Some quality curmudgeonery:

New York University has torn down much of the historic West Village, including most of what was the landmark Provincetown Playhouse and a home that Edgar Allan Poe once lived in. NYU partially re-created the facade of the Poe house. Quoth the raven: Fuck you.
posted by lalochezia at 2:20 PM on June 18, 2018 [7 favorites]


Move to Chicago. All of New York's problems and pretty much none of its charms.
posted by Chitownfats at 2:43 PM on June 18, 2018 [2 favorites]


I think having the city build a ton of low-rise projects (funding????) is probably not the answer.

...the article identifies exactly where it would like the funding to come from?

I still love this stupid city.
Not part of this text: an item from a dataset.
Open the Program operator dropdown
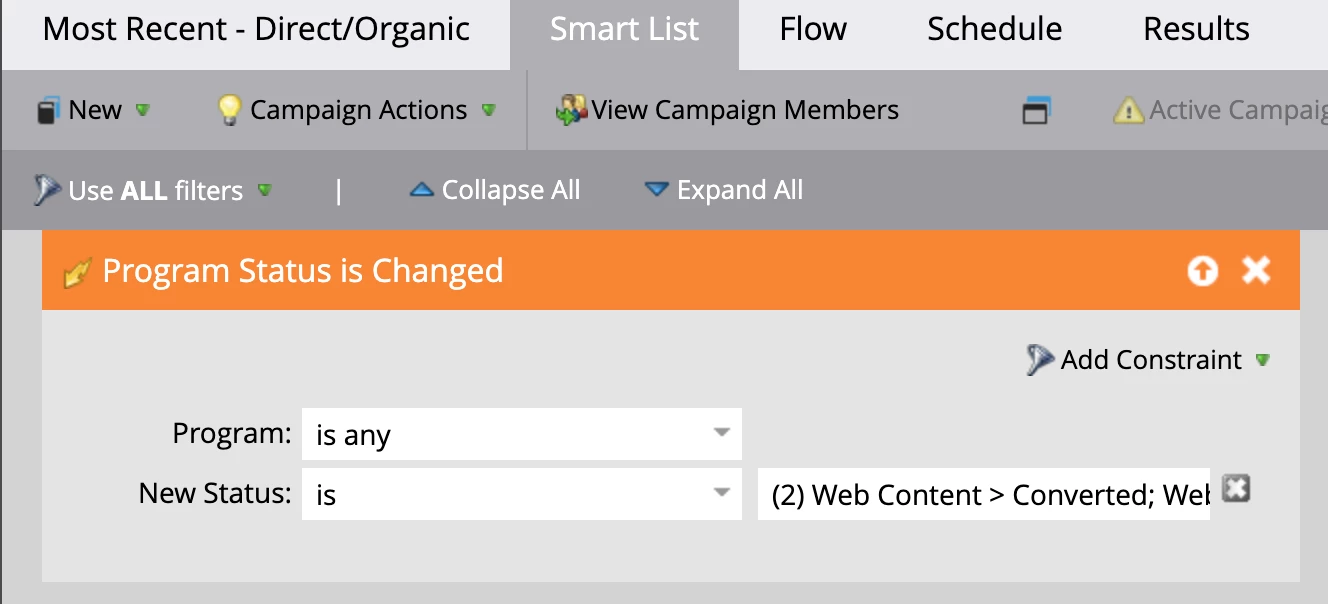 tap(720, 434)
I think even the article's micronarrative is exaggerated. Yes, retail blight is very much a problem on upper Broadway. But within short walking distance in that neighborhood he's talking about are: a Xi'an Famous Foods (local chain founded by immigrants), a decades-old slice joint, a butcher with associated burger place, a dry cleaner, a wine shop, a locksmith and knife sharpener, a bodega, two diners (one currently closed because of a horrible fire, hopefully returning), a well-liked dive bar, those derided hardware stores (v useful; alternative is Target), a bagel place, a furniture store that is part of a local chain, a respectable liquor store, another Fujian takeout place, another medium-sized (by city standards) grocery...

But these are real problems he's putting his finger on. The rise in the poverty rate is especially disheartening.
posted by praemunire at 2:49 PM on June 18, 2018 [6 favorites]


The article cites ending 421-a as the funding source and doesn’t get into the math. Building, administering, and maintaining a meaningful amount of new public housing would cost a ton. He doesn’t get into the math because the math doesn’t work.

I can’t support building low density housing of any cost, for any audience, in this city.
posted by millipede at 2:56 PM on June 18, 2018 [1 favorite]


Building, administering, and maintaining a meaningful amount of new public housing would cost a ton.

No kidding. The question is whether the alternative is worse. In today's market, ALL THE NEW CONSTRUCTION IS FOR RICH PEOPLE. The problem is not just an aesthetic objection to glassiness, it is that ALL THOSE UNITS ARE FOR RICH PEOPLE. A lot of housing stock has been added in the past decade or so. IT IS ALL FOR RICH PEOPLE.

can’t support building low density housing of any cost, for any audience, in this city.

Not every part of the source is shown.